Write the listing out again exactly as it stands, with no images.

..............................

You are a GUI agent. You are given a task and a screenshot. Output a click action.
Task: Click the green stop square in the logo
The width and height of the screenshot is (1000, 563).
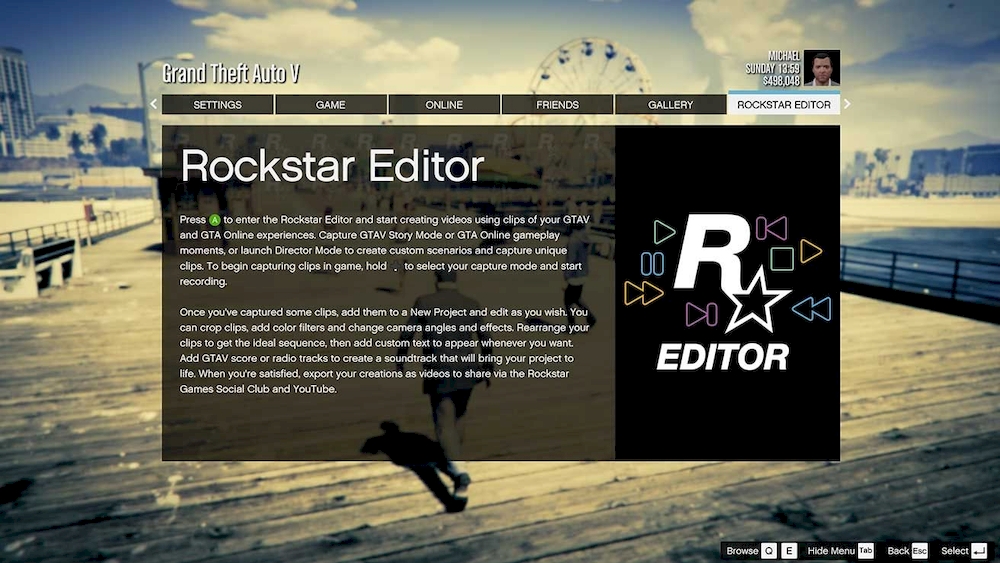click(x=782, y=259)
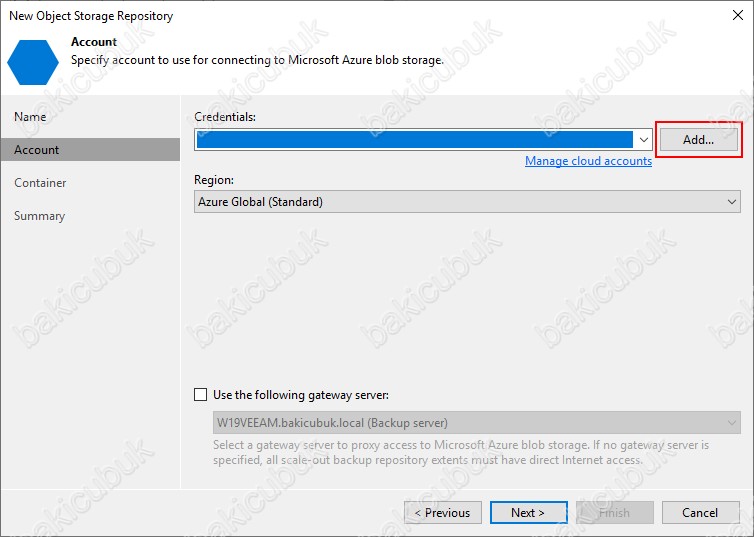Viewport: 754px width, 537px height.
Task: Open the Credentials dropdown arrow
Action: 644,140
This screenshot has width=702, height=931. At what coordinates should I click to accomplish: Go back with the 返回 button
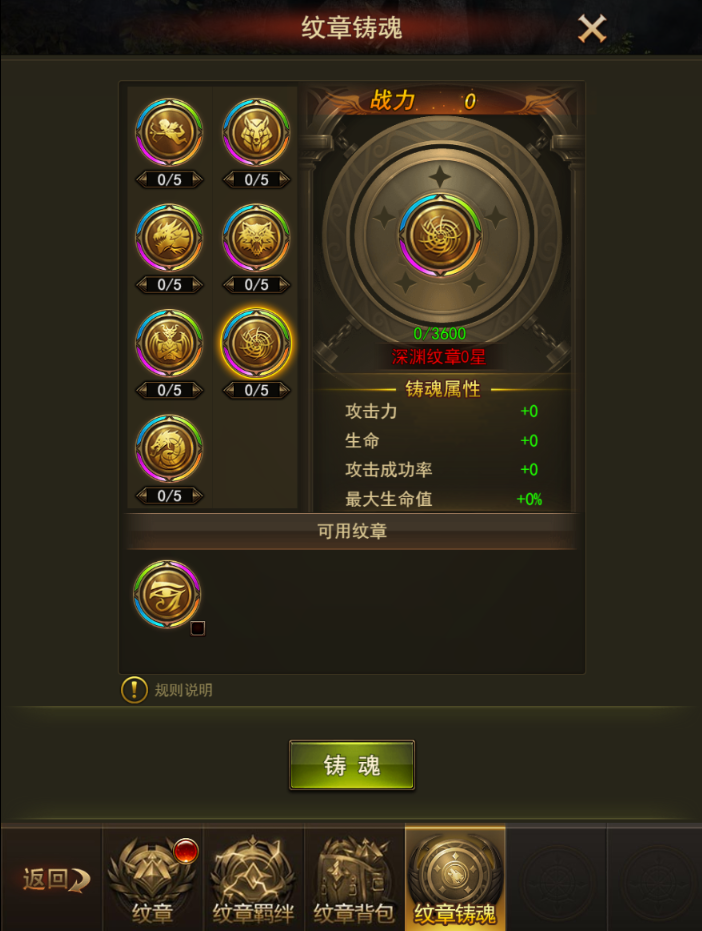[x=55, y=880]
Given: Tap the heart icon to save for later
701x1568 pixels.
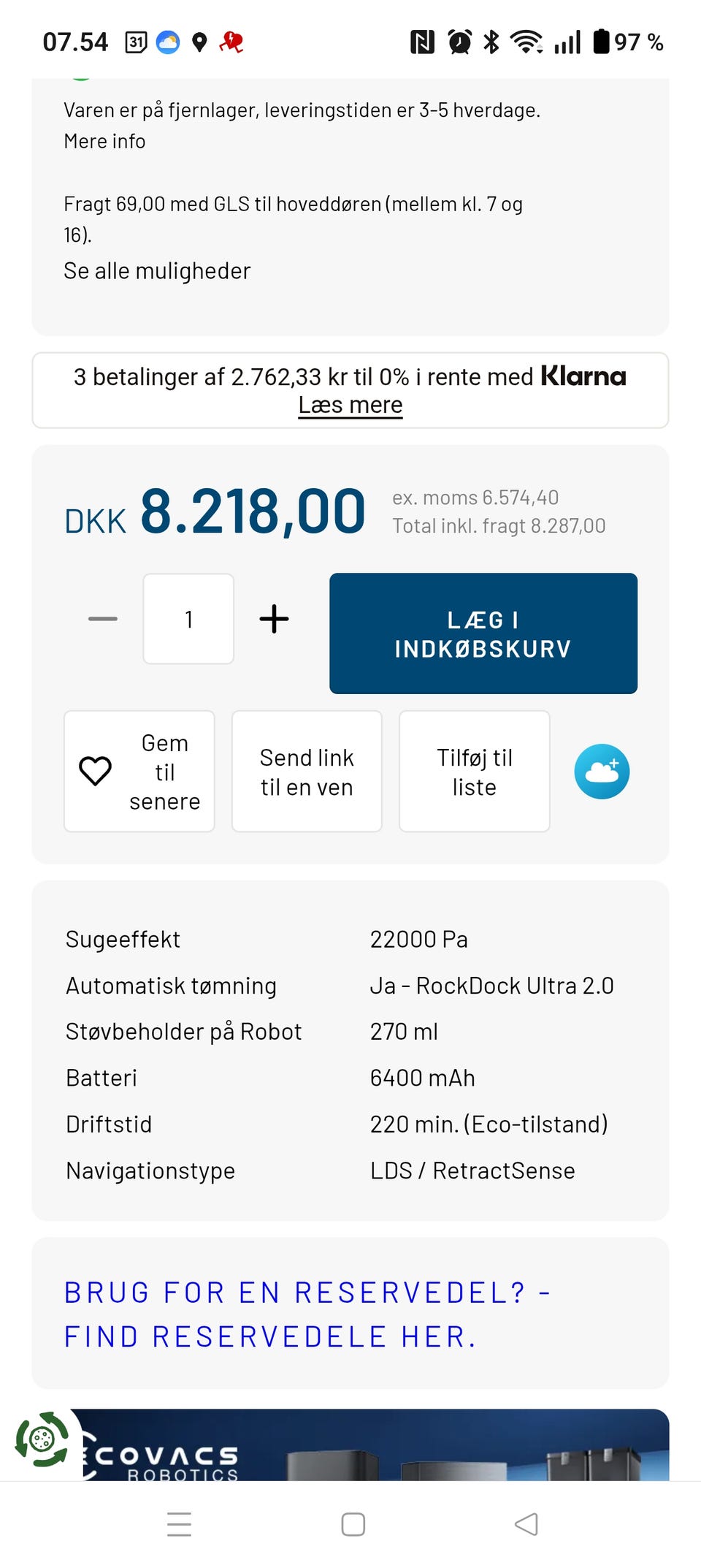Looking at the screenshot, I should click(x=96, y=771).
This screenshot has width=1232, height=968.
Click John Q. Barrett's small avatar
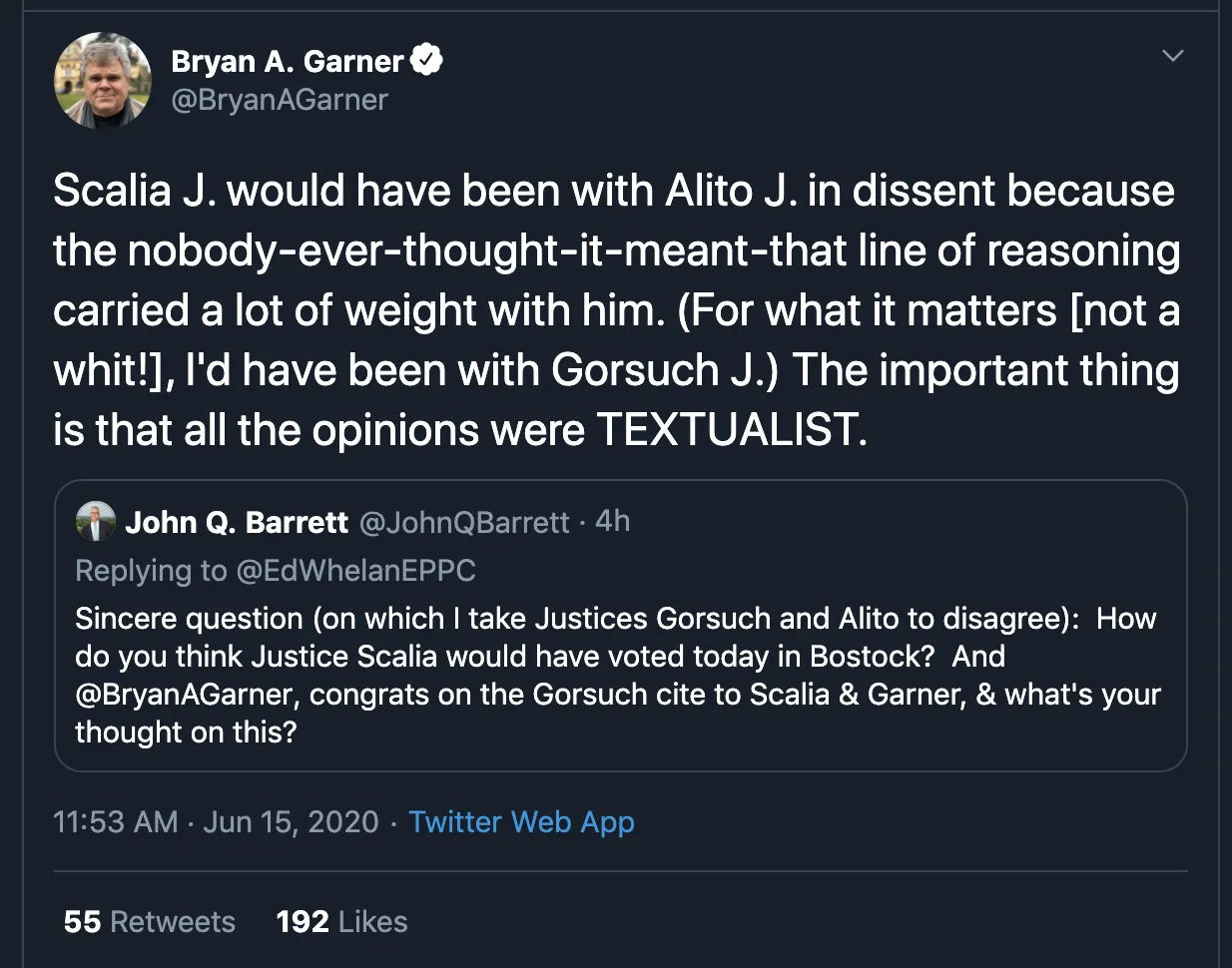[x=96, y=521]
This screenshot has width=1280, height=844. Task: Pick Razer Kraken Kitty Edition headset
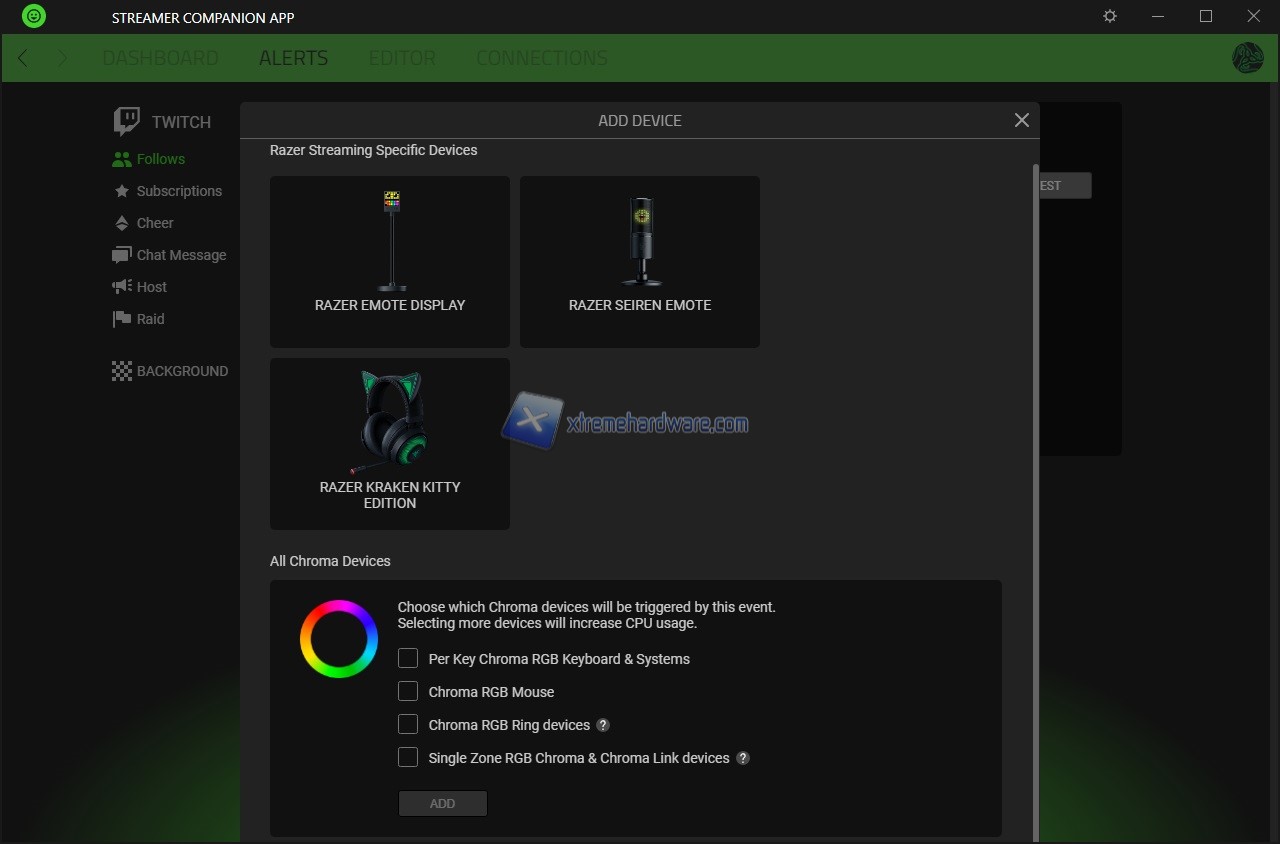390,444
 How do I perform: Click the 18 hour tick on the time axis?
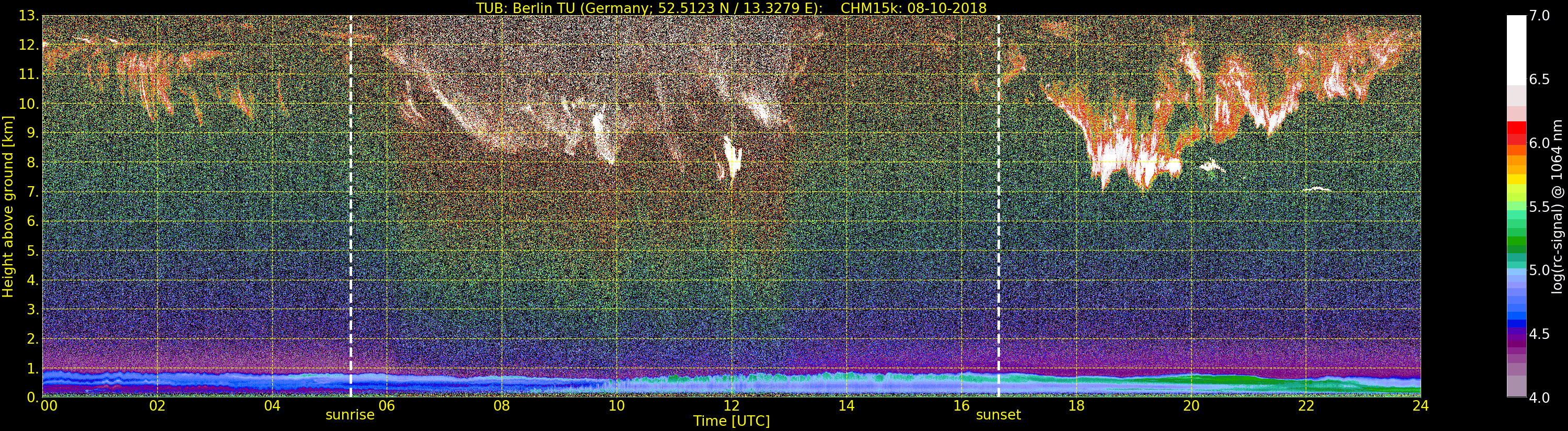click(1076, 406)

..............................

* **Solution**:
You are a GUI agent. You are given a task and a screenshot. Output a click action.
Task: Click the green stop square in the logo
The width and height of the screenshot is (1000, 563).
click(x=782, y=259)
Viewport: 754px width, 537px height.
Task: Open the Credentials dropdown arrow
Action: 644,140
This screenshot has width=702, height=931. At what coordinates should I click to accomplish: Go back with the 返回 button
[x=55, y=880]
Given: Tap the heart icon to save for later
701x1568 pixels.
Looking at the screenshot, I should click(x=96, y=771).
This screenshot has width=1232, height=968.
Click John Q. Barrett's small avatar
[x=96, y=521]
This screenshot has width=1280, height=844. Task: Pick Razer Kraken Kitty Edition headset
390,444
 How do I perform: Click the 18 hour tick on the time axis?
click(1076, 406)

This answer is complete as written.